For long eccDNA, I recommend using the information in the peak_files
folder to track the breakpoints of long eccDNA with split and discordant reads.
split.bed (e.g., ecc.sr.split.bed) shows all potential split reads mapped on the genome, with read names in the 6th column. disc.bed (e.g.: ecc.sr.disc.bed) shows all potentially discordant reads mapped on the genome, with read names in the 6th column.
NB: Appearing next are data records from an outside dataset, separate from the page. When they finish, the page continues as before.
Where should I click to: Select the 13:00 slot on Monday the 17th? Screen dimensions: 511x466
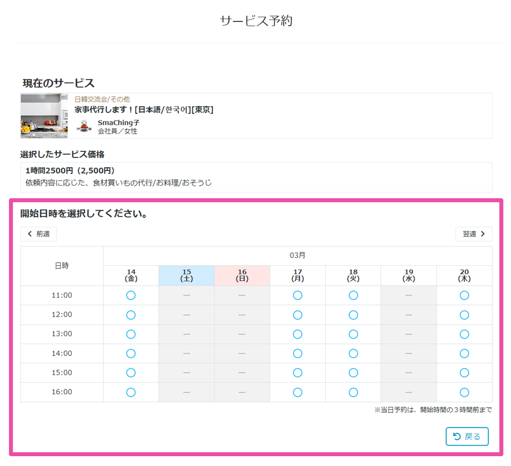298,334
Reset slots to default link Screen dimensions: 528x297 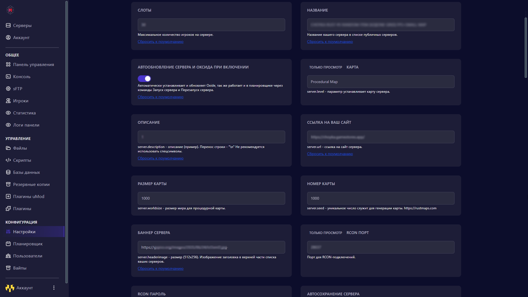[160, 42]
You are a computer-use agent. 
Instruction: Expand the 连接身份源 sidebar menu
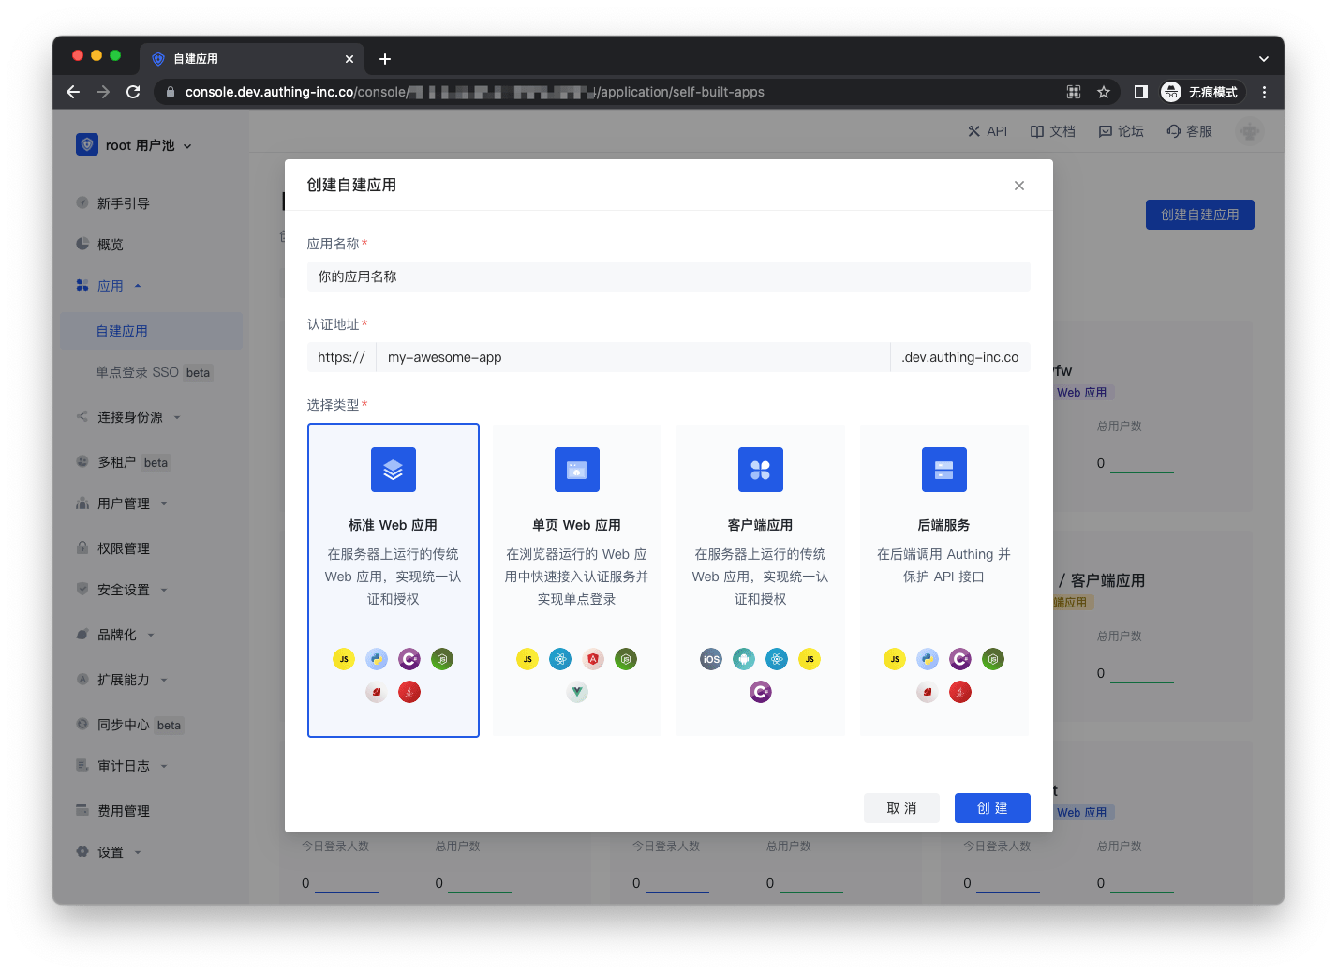[129, 417]
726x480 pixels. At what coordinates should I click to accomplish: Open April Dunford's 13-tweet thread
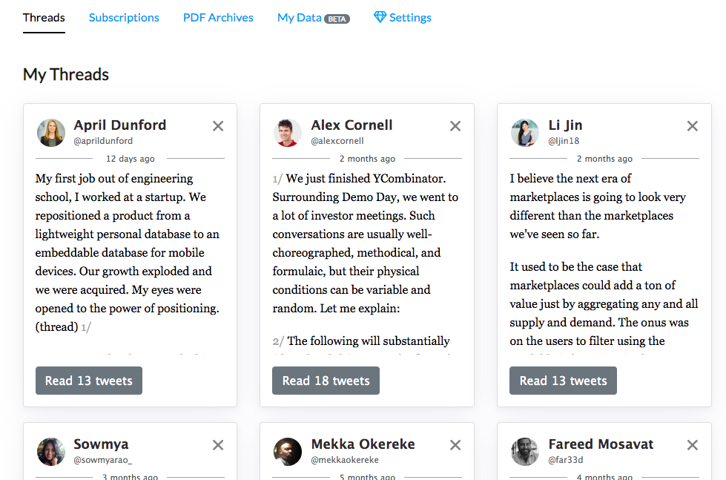pos(88,380)
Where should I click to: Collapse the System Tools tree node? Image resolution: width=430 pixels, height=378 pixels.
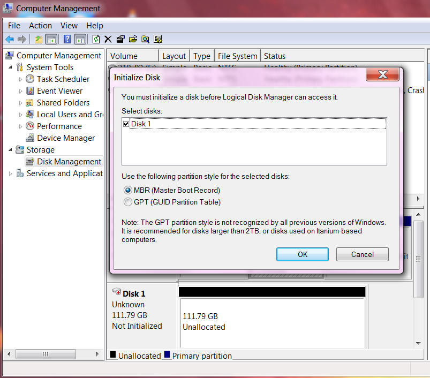click(11, 67)
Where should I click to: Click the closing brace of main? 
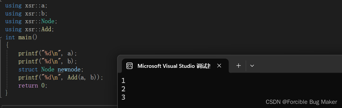(x=7, y=93)
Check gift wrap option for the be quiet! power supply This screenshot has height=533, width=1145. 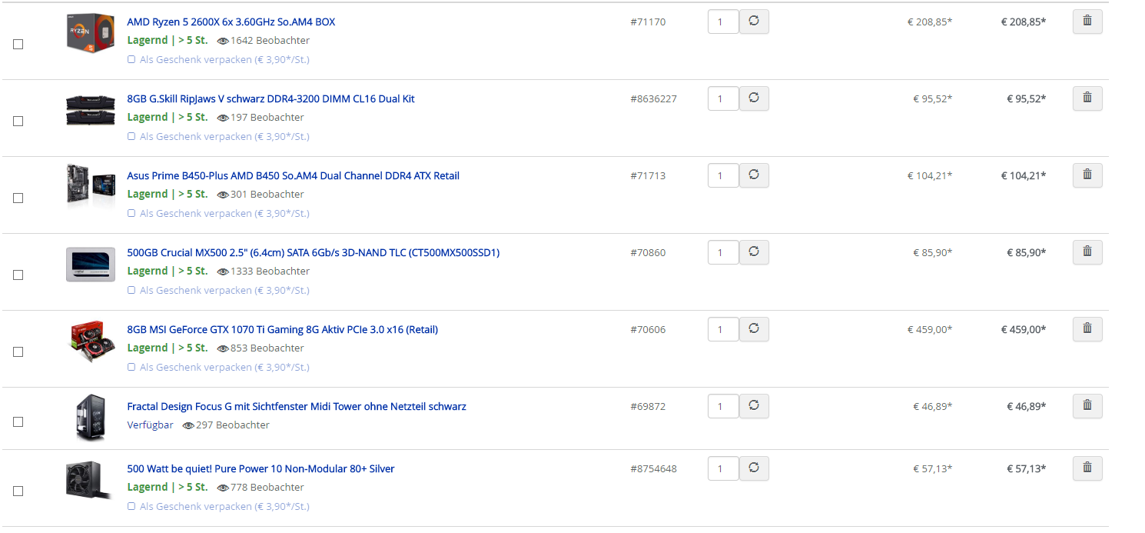point(131,507)
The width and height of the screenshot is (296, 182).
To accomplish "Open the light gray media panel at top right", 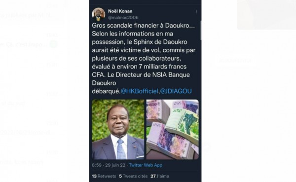I will pyautogui.click(x=266, y=14).
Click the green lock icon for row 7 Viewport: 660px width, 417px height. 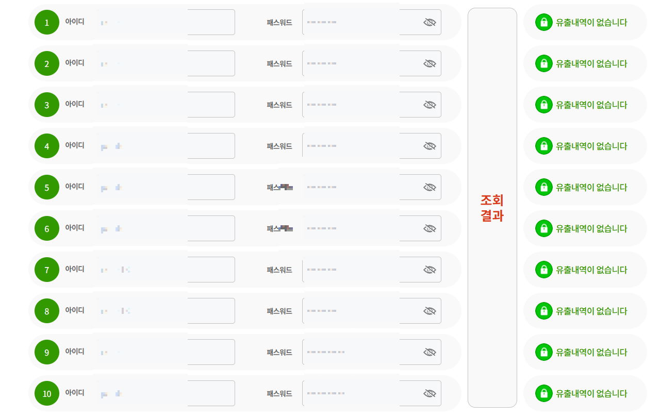coord(543,270)

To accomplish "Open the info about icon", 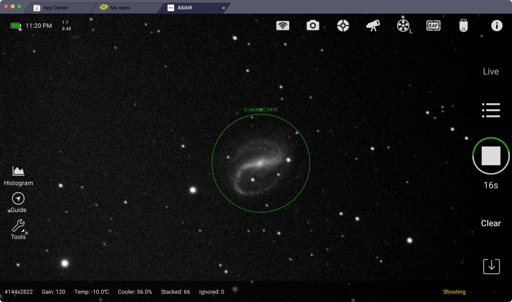I will pyautogui.click(x=497, y=26).
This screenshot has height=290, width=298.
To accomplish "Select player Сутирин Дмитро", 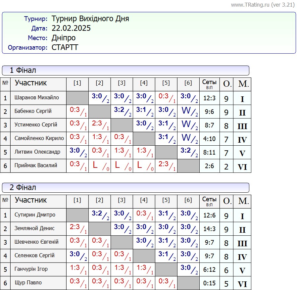I will pos(35,215).
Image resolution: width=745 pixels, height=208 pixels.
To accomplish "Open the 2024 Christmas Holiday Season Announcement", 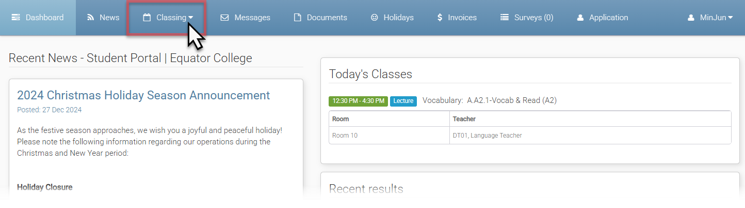I will tap(143, 95).
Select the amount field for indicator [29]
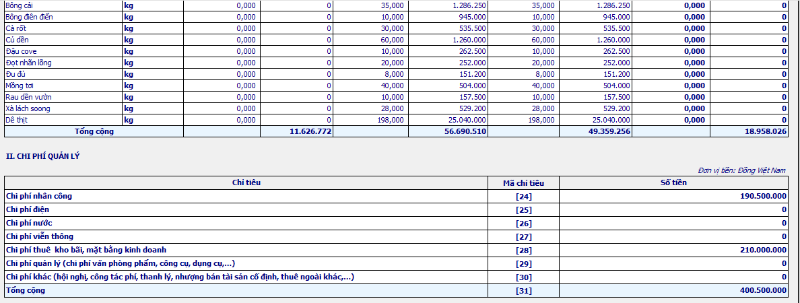800x303 pixels. pyautogui.click(x=673, y=263)
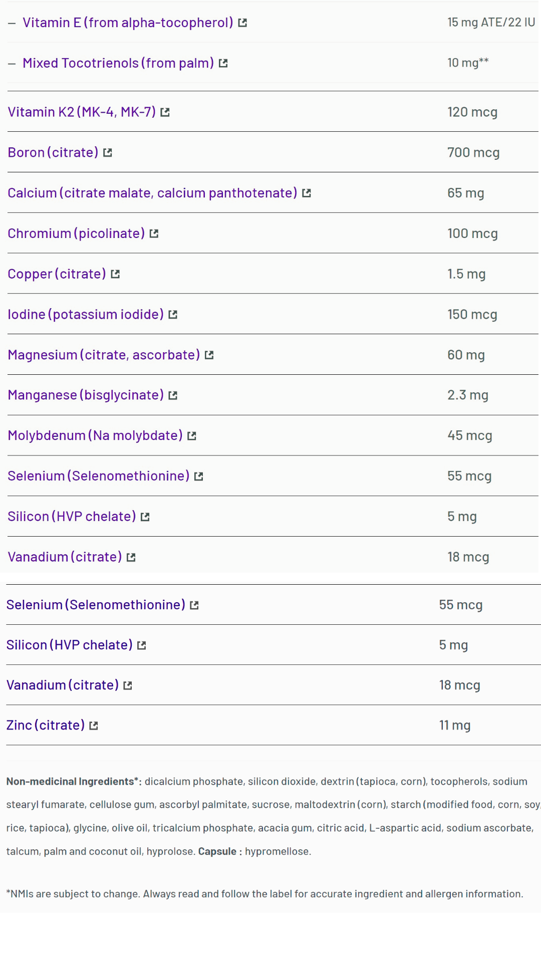The width and height of the screenshot is (541, 962).
Task: Click external link icon beside Zinc (citrate)
Action: coord(94,726)
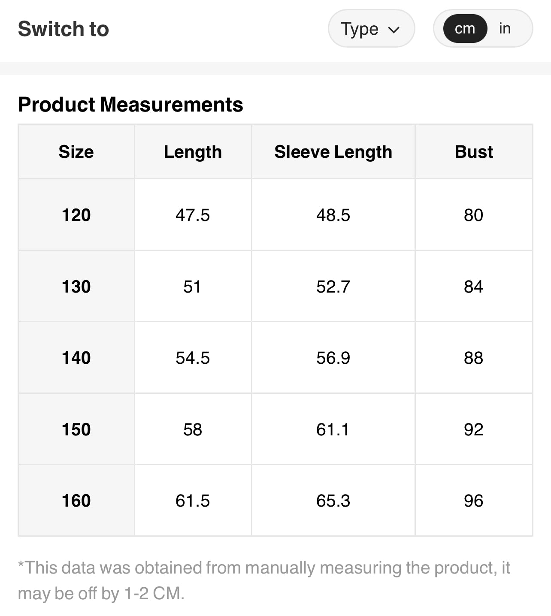
Task: Click the Product Measurements heading
Action: click(130, 105)
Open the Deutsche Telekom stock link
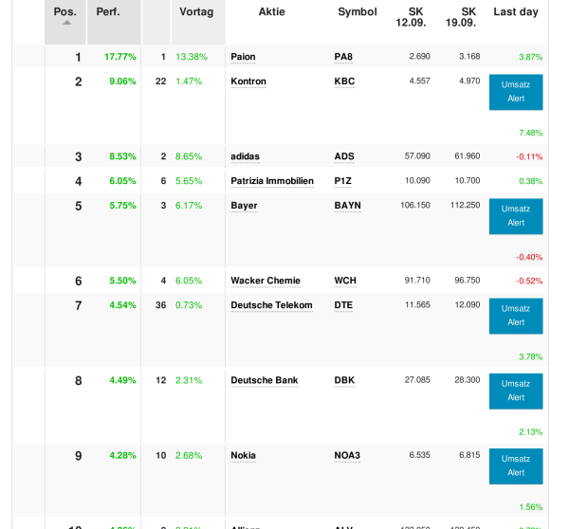This screenshot has height=529, width=569. (x=271, y=305)
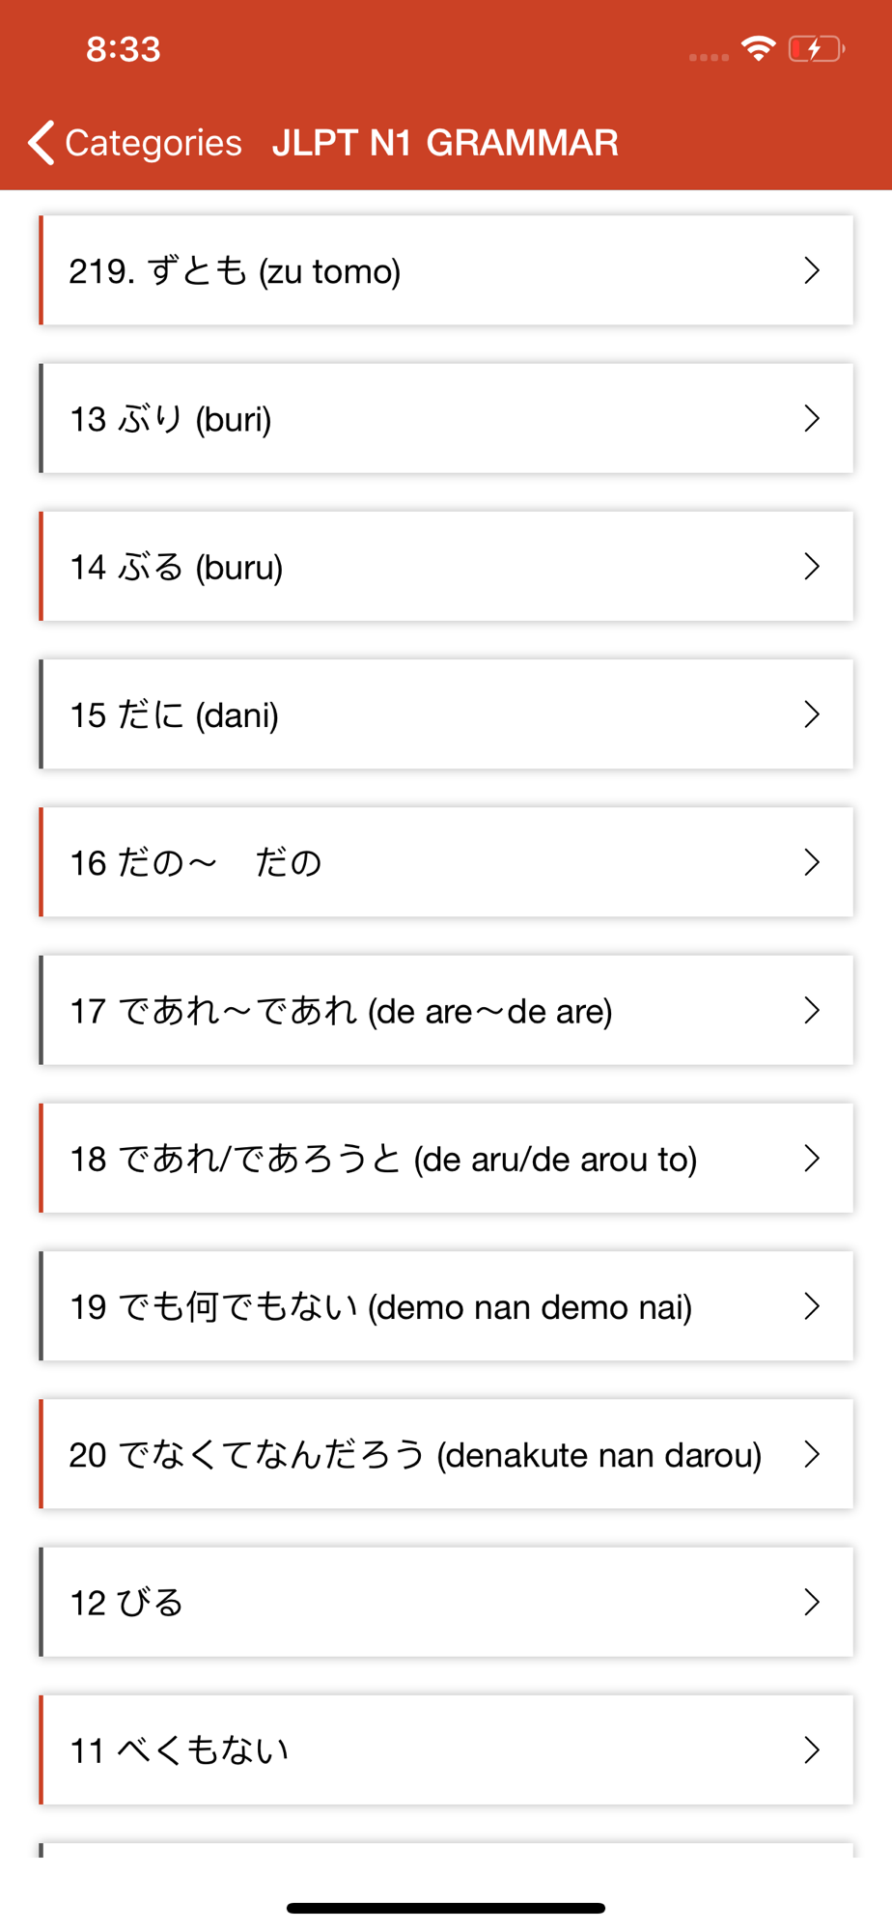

You can do bedtools intersect -a *split.bed -b *disc.bed
and filter the size to 1-3 Mb. Be careful, it will contain many false positives so you need to filter for long eccDNA with at least 5 pair read supporting.
Best. Panpan
Dear njaupan,
Is there an option in ecc_finder that allows users to specify the max length of eccDNA to detect? I wonder if I can use it to identify long eccDNA with the size of 1-3 Mb. Currently what I got are all below 150 kb.
Thanks, Jack